1.) GO TO SLEEP AT NIGHT. Get your head on that pillow, girl. Sleep until you feel rested.
2.) EAT FOOD AND ALSO DRINK WATER. Some foods that are good are tacos, bagels, salads, and sandwiches. A little tip: you can make sandwiches out of bagels.
3.) PUT BANDAIDS ON CUTS. Think your cut doesn’t want a bandaid on it? Think again, friend. Speaking of friends, be one to your wound.
4.) FIND SHELTER TO LIVE IN. I like studios, but some people like town homes and it’s like…?
5.) LEARN TO READ. You’re going to come across many things in your day to day life that require literacy. Bus times, even people’s t-shirts. Don’t be burned by public transit again.
6.) NEVER FORGET TO BREATHE. I don’t mean to take a moment for yourself, I mean to physically take in oxygen and convert that into CO2, constantly, for roughly sixty more years.
7.) SAY HAPPY BIRTHDAY WHEN IT’S SOMEONE’S BIRTHDAY. Just a little somethin’ to brighten their day, their day of birth.
8.) CALL YOUR ‘BRAIN’ YOUR ‘BRIAN’. It’s silly but fun.
9.) MAKE LISTS ABOUT YOUR EX WIFE. Recount the ways in which you failed your marriage. Disregard your ex-wife’s actions that may have contributed to your divorce as she is a nonentity even now. Even if you’ve never been married and are currently single it is still mandatory that you do this.
10.) MAKE LISTS FOR ANYONE WHO CAN READ. This is hard because if someone hasn’t done #5 this doesn’t work. Sort of a Catch 22, like life.
11.) LOOK UP THINGS ON YOUTUBE. Many of us can’t forget Michelle Tanner’s unforgettable “Love Shack” dance rendition.
12.) EAT CIGARETTES. Seems healthier than smoking them?
13.) DON’T SAY ‘TWERK.’ Not even once.
14.) MAY YOU ALWAYS HAVE A SONG IN YOUR HEART. And may that song be Train’s ‘Meet Virginia’.
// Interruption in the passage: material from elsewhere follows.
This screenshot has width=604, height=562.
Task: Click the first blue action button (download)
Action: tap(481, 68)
15.) REMEMBER CRAYONS? Remember them.
16.) NEVER MET A DOG I DIDN’T LIKE! Except you, Sydney! I’ll see you in hell.
17.) JUMP ROPING HARD AS FUUUUUUUU. Great cardio, though.
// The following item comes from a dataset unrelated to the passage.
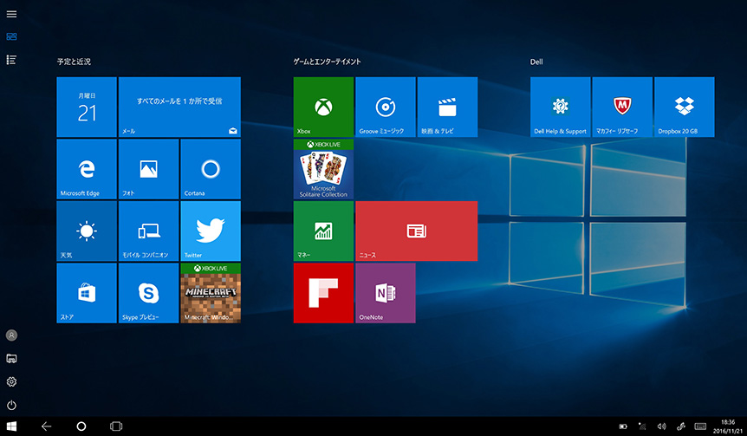The image size is (747, 436).
Task: Open Dell Help & Support tile
Action: (560, 107)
18.) WHITNEY? More like Whatney because what.
19.) ARE YOU READY FOR SOME FOOTBALLLLL! Maaaaybe ;)
20.) BOOMBOOMBOOM: A’lemme hear you say heyo.
These are lessons I learned the hard way. These are lessons I learned too late.
If you are reading this and your life isn’t what you want it to be, 100% commit to applying these lessons while there is still time. LADIES- THIS IS YOUR CHALLENGE. If you are reading this and find wisdom in my pain, share it with any and all of your nail art.